PROVIDED PASSAGE:
....................

With Christmas now behind us for another year we can all pick our selves up, shake of the excess wrapping paper and chocolate and resume our normal routines.  Being just days away from the new year it’ll soon be time to look towards the future, but for now it’s time for a nostalgic look back at the year past; it’s list time, folks! While this might be the correct moment to write a retrospective look at the whole decade*, I think I’ll limit myself to the more manageable task of listing my favourite 10 albums that 2010 had to offer.

It’s been an interesting year for music, but strangely it’s been one that has thrown up fewer “new” musical passions than previous years.  Looking back at my Top 10 from 2008, 7 of those albums were debut LPs by new artists, and while I didn’t publish my “best of 2009” the ratio of new acts to established ones was much the same.  This year, however, only 4 of the albums are debuts.  It seems to have been a year for great albums by well loved bands, but this in itself took me a little by surprise as there has been a whole slew of albums by bands I already loved that didn’t live up to expectations at all.  There was a certain element of schadenfreude in seeing the mediocre efforts by darlings of the HypeMachine  (Vampire Weekend and MGMT) sink without trace, but Dan Le Sac vs. Scroobius Pip, Jim Moray, Band of Horses, Johnny Flynn and We Are Scientists should all have been capable of much better.  This rather dismal showing from such highly anticipated records has had the effect of clearing the way for less obvious successes, and has made for a much more varied list than previous years have thrown up.

....................

TASK LIST:
**a)** In the year-end album post, why does the writer say this year's list is more varied than those of previous years?
**b)** Repeat the year-end album post from "With Christmas now" up to and including "had to offer.", switching "chocolate" to "cake".

PROVIDED DATA:
....................

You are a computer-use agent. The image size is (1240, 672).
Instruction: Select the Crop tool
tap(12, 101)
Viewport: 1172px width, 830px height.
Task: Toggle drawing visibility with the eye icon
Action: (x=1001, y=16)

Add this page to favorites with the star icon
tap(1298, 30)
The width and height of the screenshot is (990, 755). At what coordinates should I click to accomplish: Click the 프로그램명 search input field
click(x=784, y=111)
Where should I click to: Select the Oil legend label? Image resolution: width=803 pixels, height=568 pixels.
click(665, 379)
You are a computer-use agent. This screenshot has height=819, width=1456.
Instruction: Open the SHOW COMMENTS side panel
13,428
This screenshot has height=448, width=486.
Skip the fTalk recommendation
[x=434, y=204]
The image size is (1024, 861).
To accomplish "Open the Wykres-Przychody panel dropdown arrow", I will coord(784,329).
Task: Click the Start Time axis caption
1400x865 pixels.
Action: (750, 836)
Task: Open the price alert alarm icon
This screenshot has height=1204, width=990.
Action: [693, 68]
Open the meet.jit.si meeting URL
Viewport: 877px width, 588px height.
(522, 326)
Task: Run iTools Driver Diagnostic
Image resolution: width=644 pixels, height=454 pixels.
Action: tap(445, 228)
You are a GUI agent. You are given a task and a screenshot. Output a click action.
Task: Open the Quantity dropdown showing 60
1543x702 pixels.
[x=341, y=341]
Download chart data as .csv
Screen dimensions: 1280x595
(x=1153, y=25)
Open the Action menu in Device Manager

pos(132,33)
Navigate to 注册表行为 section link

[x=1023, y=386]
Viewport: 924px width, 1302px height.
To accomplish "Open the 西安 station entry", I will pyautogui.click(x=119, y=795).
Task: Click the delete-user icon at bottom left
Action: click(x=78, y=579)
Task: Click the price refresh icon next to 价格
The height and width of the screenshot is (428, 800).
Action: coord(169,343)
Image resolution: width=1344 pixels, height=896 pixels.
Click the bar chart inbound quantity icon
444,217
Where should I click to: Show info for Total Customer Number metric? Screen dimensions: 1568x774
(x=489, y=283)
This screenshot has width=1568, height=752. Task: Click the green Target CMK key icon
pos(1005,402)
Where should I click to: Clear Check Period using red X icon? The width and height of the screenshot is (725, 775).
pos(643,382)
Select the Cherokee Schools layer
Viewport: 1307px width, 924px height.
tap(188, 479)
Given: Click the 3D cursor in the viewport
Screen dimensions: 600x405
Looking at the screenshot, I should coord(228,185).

....................

FULL SOLUTIONS:
**a)** Several highly anticipated records by bands the writer already loved fell short of expectations. That poor showing cleared the way for less obvious successes, which made the list more varied than in earlier years.

**b)**
With Christmas now behind us for another year we can all pick our selves up, shake of the excess wrapping paper and cake and resume our normal routines.  Being just days away from the new year it’ll soon be time to look towards the future, but for now it’s time for a nostalgic look back at the year past; it’s list time, folks! While this might be the correct moment to write a retrospective look at the whole decade*, I think I’ll limit myself to the more manageable task of listing my favourite 10 albums that 2010 had to offer.